▶ [Task goal]: The entries must be set down again word for word; no pictures belong in the copy.
§
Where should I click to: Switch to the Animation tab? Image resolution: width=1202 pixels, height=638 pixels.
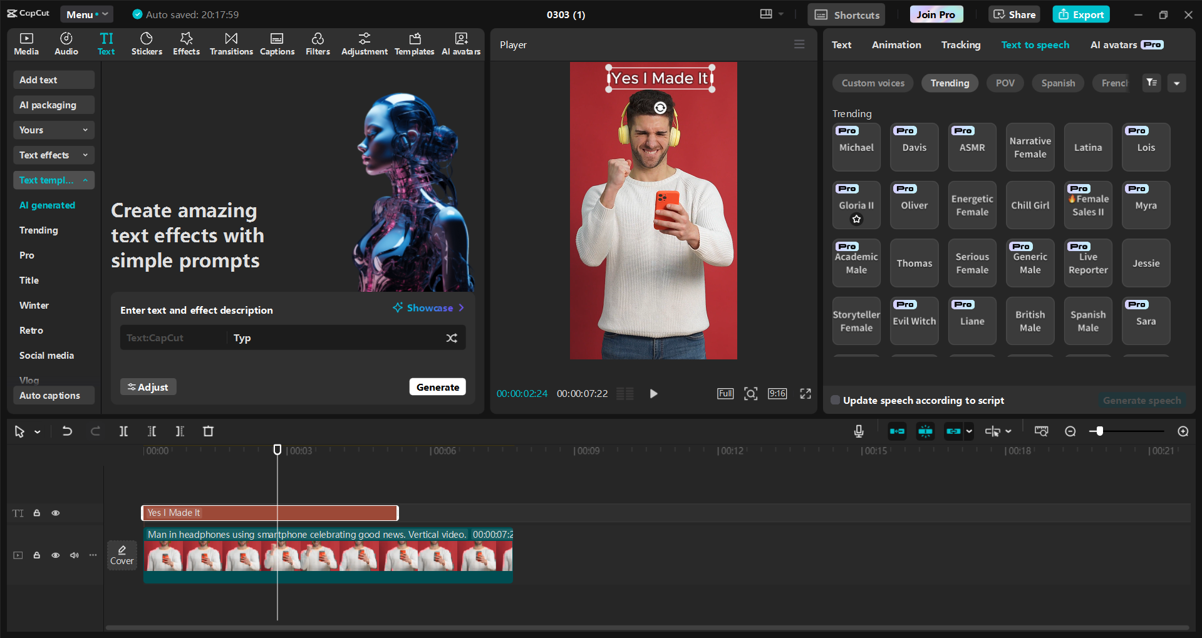[x=896, y=44]
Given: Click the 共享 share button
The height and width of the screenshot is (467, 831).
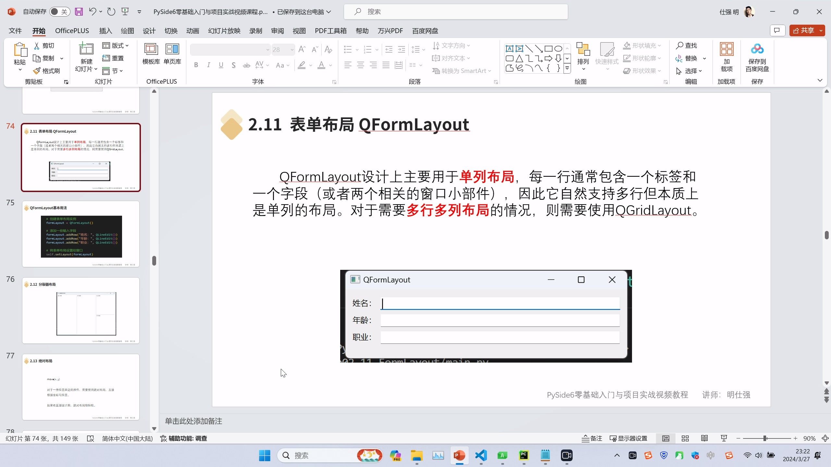Looking at the screenshot, I should tap(807, 30).

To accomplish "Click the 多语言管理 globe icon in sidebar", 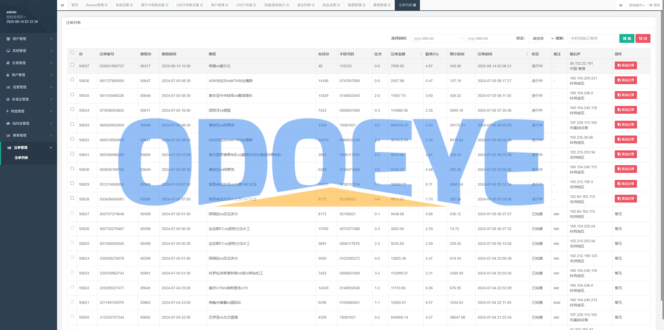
§
▶ [Output for this exercise]:
Where should I click to: Switch to the Animation tab? Image resolution: width=1202 pixels, height=638 pixels.
[x=896, y=44]
Given: Click the 共享 share button
The height and width of the screenshot is (467, 831).
Looking at the screenshot, I should tap(807, 30).

To accomplish "Click the 多语言管理 globe icon in sidebar", 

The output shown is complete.